Counting Without Counting: How the 3×3 Solver Works
April 25, 2026 · 4 min read
From Claude Code:
Every Unranked 3×3 game in Spare Squares shows you a number called the maximum score. It's the best result anyone could possibly achieve on the board you were given. When you finish, the game tells you what fraction of that you reached. That number isn't precomputed and it isn't an estimate — it's calculated, exactly, every time a 3×3 game starts. By your phone.
The honest version of the problem is brutal. You have nine tiles. Each tile has four sides. You need to place all nine in a 3×3 grid, and each tile can be rotated four ways. Every adjacent pair of edges scores between 0 and 3 points based on a fixed lookup table — twelve internal edges, so the perfect score is 60. To find the best arrangement by brute force, you'd have to try every permutation of nine tiles into nine slots, with every rotation: 9! × 4⁹ ≈ 95 billion arrangements. On a phone, in the half-second between tapping "Start" and seeing the board, that is not happening.

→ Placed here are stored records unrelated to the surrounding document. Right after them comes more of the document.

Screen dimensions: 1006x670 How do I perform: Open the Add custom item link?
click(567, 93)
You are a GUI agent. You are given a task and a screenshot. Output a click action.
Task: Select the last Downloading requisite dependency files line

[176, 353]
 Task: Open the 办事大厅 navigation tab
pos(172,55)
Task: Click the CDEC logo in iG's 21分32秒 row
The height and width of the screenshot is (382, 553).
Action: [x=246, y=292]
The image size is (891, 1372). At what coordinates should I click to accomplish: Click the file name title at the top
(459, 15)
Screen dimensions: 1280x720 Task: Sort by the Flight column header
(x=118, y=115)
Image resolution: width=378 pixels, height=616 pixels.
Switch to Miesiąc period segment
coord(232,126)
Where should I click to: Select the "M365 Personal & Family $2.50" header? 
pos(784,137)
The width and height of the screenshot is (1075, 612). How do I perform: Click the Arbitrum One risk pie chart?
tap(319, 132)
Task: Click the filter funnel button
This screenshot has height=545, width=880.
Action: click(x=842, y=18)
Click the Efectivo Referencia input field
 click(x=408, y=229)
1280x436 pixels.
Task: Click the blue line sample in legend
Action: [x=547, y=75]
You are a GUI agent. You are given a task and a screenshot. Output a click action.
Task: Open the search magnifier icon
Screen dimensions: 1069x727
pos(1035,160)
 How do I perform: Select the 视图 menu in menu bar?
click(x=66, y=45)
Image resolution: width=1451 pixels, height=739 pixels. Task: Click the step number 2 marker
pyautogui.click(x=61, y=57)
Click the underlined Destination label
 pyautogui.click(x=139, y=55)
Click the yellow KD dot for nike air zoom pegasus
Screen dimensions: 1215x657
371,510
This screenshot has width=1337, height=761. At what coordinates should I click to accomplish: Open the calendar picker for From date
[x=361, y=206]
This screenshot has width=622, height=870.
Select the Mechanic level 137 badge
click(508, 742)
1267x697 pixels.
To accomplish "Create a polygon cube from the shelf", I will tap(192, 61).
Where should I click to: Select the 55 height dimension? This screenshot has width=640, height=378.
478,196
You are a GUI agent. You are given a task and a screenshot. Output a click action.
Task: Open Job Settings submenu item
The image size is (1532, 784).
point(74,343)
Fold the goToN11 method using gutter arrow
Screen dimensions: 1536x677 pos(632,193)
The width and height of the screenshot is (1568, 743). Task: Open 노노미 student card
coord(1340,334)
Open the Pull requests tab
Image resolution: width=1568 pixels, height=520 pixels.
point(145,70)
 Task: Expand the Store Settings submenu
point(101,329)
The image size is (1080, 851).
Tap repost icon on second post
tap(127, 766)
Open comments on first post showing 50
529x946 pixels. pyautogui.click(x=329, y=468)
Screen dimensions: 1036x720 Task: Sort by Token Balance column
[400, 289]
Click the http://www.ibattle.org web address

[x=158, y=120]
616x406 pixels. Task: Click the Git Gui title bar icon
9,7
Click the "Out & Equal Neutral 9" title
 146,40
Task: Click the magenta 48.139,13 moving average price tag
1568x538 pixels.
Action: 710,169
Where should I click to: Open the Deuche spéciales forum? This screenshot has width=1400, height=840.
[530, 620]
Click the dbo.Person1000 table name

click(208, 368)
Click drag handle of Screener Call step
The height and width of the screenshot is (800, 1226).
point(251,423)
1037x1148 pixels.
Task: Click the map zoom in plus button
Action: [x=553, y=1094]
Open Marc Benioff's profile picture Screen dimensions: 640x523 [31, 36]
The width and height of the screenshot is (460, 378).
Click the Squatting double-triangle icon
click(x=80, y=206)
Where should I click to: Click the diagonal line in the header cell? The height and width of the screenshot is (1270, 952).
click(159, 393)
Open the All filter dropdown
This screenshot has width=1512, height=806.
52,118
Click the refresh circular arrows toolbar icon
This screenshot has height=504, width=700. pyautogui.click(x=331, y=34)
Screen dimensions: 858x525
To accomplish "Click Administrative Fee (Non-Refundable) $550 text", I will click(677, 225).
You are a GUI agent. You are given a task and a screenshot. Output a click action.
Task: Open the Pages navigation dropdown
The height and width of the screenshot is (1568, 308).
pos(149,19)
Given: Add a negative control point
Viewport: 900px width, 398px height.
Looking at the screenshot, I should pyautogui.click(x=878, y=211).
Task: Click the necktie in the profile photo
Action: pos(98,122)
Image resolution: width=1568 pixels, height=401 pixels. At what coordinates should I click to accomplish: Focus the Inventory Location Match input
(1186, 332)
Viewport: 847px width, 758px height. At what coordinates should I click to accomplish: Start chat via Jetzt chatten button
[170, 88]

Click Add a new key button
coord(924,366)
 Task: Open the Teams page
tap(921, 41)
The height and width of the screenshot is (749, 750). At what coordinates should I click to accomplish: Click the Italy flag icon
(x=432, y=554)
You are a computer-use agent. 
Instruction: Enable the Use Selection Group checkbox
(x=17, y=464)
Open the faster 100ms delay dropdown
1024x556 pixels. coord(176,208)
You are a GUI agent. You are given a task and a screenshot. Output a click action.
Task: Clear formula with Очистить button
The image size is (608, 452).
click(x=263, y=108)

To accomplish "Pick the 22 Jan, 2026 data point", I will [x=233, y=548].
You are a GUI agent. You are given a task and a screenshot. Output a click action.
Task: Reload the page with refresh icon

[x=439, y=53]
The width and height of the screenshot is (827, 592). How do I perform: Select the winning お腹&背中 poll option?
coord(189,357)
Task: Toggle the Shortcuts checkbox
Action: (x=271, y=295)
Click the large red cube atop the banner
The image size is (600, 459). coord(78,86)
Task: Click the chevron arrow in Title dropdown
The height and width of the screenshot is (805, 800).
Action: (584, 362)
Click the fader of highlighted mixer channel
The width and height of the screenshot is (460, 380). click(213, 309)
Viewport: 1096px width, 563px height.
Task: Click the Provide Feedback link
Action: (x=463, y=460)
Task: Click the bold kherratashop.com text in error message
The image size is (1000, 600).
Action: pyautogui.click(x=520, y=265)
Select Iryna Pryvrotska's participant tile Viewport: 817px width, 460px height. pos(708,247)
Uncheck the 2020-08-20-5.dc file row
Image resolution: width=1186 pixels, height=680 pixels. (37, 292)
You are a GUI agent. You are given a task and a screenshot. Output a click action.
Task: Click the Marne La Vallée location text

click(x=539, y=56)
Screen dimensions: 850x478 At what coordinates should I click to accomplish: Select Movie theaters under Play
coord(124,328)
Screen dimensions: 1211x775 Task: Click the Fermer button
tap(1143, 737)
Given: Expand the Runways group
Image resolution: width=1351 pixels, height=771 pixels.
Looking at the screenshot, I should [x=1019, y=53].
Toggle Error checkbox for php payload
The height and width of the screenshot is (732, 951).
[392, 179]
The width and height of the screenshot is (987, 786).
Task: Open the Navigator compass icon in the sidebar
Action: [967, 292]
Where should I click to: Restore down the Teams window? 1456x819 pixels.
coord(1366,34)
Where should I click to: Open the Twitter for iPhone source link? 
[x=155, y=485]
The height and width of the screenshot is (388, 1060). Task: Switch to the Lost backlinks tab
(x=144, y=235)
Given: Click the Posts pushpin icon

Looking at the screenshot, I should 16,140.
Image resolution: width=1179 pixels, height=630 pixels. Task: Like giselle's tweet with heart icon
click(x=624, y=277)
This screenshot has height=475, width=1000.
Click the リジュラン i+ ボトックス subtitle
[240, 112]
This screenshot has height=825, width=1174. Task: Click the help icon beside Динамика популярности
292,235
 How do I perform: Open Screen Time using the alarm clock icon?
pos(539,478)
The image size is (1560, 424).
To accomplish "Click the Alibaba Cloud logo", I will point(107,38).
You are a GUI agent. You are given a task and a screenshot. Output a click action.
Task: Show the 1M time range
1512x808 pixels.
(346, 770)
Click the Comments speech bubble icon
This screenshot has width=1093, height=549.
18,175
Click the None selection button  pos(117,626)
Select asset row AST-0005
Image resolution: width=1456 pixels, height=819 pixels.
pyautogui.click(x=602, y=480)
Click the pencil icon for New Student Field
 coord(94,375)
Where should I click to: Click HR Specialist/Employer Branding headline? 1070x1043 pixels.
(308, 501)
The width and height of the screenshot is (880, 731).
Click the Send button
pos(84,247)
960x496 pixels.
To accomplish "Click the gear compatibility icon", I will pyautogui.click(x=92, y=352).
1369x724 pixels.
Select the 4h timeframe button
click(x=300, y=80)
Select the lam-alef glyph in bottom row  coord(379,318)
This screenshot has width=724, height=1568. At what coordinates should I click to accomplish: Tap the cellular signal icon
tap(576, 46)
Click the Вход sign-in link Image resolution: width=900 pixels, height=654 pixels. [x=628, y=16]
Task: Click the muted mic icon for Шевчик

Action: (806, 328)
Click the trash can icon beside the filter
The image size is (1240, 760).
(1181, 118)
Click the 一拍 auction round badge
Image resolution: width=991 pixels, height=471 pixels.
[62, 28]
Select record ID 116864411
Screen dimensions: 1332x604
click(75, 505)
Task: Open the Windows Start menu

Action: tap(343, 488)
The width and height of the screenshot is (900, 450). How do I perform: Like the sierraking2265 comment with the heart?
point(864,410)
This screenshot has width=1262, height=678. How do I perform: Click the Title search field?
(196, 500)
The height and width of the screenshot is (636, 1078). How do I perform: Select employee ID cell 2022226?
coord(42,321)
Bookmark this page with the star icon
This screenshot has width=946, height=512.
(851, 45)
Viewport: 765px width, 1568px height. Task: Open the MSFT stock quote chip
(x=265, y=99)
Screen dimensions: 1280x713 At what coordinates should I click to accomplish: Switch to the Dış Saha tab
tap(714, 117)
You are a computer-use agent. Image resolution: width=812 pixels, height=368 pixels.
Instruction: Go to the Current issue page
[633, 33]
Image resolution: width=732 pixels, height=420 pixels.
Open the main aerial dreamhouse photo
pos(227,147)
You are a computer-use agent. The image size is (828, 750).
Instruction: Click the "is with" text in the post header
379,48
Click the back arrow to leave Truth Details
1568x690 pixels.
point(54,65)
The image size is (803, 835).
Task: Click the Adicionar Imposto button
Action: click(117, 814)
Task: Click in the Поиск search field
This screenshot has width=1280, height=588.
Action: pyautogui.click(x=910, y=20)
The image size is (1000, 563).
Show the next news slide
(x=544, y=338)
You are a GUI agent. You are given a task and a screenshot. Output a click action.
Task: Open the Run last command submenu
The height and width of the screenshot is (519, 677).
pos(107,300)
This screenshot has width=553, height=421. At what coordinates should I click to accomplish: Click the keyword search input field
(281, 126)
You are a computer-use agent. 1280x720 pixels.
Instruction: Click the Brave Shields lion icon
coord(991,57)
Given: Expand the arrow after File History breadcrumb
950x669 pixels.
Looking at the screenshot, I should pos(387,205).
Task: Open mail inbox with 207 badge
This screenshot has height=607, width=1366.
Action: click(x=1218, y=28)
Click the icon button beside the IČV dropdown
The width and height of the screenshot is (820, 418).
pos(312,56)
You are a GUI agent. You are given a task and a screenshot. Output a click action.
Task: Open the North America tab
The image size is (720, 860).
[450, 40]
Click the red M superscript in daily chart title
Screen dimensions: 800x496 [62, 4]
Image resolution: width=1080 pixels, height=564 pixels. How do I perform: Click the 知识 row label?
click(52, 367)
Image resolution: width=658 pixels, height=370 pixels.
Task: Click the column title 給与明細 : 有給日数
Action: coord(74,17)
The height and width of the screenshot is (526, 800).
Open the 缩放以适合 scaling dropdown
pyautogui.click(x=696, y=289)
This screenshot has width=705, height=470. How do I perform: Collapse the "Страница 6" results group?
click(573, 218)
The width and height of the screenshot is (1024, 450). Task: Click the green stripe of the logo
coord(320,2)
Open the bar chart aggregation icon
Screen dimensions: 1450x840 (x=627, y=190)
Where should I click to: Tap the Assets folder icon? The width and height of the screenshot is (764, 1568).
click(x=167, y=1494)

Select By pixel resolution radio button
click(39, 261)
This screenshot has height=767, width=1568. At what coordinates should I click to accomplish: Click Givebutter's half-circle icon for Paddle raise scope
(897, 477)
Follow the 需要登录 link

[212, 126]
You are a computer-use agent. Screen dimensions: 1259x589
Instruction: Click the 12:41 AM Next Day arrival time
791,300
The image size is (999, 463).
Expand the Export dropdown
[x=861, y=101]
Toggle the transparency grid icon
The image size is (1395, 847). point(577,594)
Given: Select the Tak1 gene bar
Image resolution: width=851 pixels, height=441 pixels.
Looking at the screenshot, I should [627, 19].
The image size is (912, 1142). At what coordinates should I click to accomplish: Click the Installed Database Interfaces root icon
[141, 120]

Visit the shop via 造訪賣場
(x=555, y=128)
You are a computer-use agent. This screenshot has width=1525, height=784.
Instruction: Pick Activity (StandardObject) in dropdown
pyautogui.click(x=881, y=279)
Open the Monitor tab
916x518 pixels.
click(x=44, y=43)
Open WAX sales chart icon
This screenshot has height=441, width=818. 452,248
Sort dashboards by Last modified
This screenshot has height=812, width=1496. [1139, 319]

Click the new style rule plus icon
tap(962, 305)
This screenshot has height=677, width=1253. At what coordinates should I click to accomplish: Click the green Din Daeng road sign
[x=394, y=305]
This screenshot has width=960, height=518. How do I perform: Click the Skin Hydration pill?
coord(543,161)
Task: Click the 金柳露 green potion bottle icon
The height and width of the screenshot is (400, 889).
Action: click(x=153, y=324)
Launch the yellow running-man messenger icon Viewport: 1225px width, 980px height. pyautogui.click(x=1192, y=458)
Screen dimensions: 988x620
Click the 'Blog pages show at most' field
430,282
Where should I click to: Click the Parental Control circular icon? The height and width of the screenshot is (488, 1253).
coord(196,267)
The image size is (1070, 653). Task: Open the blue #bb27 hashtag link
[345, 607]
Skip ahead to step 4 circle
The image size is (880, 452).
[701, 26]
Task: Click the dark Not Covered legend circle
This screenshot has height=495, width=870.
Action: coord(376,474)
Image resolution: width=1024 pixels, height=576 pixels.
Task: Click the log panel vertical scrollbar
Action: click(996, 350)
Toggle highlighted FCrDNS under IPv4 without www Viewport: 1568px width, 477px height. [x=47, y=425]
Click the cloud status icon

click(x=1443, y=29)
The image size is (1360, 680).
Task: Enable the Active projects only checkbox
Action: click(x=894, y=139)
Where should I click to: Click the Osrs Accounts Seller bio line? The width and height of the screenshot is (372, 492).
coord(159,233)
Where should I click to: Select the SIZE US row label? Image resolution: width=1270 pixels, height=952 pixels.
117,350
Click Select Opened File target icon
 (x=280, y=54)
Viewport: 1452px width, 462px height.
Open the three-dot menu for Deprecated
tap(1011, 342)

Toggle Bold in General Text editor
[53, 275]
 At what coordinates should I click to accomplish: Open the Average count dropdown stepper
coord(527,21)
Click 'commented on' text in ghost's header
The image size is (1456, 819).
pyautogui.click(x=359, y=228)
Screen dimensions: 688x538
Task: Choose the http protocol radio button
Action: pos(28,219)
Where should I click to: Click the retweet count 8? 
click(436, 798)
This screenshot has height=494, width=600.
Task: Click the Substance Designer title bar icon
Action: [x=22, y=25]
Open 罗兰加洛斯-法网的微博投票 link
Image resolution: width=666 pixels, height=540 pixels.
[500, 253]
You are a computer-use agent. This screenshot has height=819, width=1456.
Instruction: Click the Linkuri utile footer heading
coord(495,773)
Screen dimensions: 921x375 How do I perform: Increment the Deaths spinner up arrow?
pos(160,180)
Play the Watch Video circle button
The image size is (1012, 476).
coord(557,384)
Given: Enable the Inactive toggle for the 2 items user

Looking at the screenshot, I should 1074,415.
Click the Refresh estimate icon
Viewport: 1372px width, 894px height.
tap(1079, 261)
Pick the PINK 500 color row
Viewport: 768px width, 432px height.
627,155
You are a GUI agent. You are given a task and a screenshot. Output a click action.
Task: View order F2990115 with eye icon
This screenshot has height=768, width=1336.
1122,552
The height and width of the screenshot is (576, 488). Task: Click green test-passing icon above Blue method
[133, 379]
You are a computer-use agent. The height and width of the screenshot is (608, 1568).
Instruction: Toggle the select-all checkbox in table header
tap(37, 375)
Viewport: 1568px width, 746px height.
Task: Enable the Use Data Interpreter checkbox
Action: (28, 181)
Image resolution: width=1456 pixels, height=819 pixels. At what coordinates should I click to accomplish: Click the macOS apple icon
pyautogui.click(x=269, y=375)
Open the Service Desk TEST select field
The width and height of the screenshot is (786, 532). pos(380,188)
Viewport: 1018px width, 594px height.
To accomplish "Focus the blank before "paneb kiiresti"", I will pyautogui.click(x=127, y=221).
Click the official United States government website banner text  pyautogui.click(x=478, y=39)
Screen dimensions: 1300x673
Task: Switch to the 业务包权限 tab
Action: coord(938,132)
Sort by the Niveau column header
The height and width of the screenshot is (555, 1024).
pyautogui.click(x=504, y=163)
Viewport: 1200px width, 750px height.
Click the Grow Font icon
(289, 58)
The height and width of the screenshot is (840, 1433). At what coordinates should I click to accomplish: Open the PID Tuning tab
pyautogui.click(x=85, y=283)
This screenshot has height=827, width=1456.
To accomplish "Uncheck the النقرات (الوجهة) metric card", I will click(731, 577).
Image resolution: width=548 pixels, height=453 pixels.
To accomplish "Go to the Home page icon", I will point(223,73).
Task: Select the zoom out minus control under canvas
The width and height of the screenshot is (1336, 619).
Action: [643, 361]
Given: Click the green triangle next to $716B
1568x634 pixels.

So the user's solver doesn't do that.
The trick is recognizing that the 3×3 grid has a structure you can exploit. Think of the nine slots as a plus sign and four corners. The four "arm" slots (top-center, center-left, center-right, bottom-center) are special: every corner slot is adjacent to exactly two of them, and the very center is adjacent to all four. If you fix what goes in the four arms — and fix their rotations — then every remaining slot becomes independent. The score that any leftover tile would earn in any leftover slot depends only on the tiles already placed around it. There's no interaction between the choices.
That changes everything. Once the arms are pinned, the question "what's the best way to place the remaining five tiles in the remaining five slots?" stops being a combinatorial nightmare and becomes a 5×5 cost matrix. For each of the five free tiles, in each of the five free slots, you compute the best score that tile could achieve there (trying its four rotations). Then you find the highest-scoring assignment by trying all 5! = 120 permutations. That last step is small enough to brute-force directly.
The outer search — over choices of which four tiles go on the arms, and in what arrangement and rotation — is bigger but still tractable. C(9,4) = 126 ways to pick the four arm tiles. Six distinct circular arrangements of those four. 4⁴ = 256 ways to rotate them. Multiply: about 23 million states, each followed by the small inner permutation. That fits in well under a second.
The other optimization that earns its keep is the corner cache. A corner tile's score depends on exactly six things: which corner it is, the two arm tiles flanking it, the rotations of those two arms, and the corner tile itself. That's it — the rest of the board doesn't matter. Across the millions of arm configurations the solver tries, the same corner-with-the-same-neighbors situation comes up many times. So the algorithm builds a key from those six values and remembers the score it computed. Next time the same key shows up, it returns the cached value instead of re-trying four rotations of the corner tile.
The center slot doesn't get this treatment, because its score depends on all four arms — caching by a four-tile key has too many distinct states to pay off. So the center is recomputed every time. That's fine; it's only one slot.
There's also an early exit. If at any point the running best hits 60, the solver returns immediately. Most boards never reach 60 — the random tiles usually don't permit it — but the check costs nothing and saves real time on the boards that do.
The whole thing lives in the client and runs locally on every device, every Unranked 3×3 game. About 120 lines, in any language. It's the kind of decomposition — fix a backbone, then exploit the independence the backbone creates — that doesn't show up unless you stare at the geometry of the problem for a while. The naive search is unbounded in any practical sense; the structured search runs in the time it takes you to swipe up.
Every game, on your phone, a small algorithmic search runs and decides what the best you could possibly do. It's a nifty little bit of algorithm solving — quietly, twelve thousand kilometers of pixel away from anyone who'd ever see it work.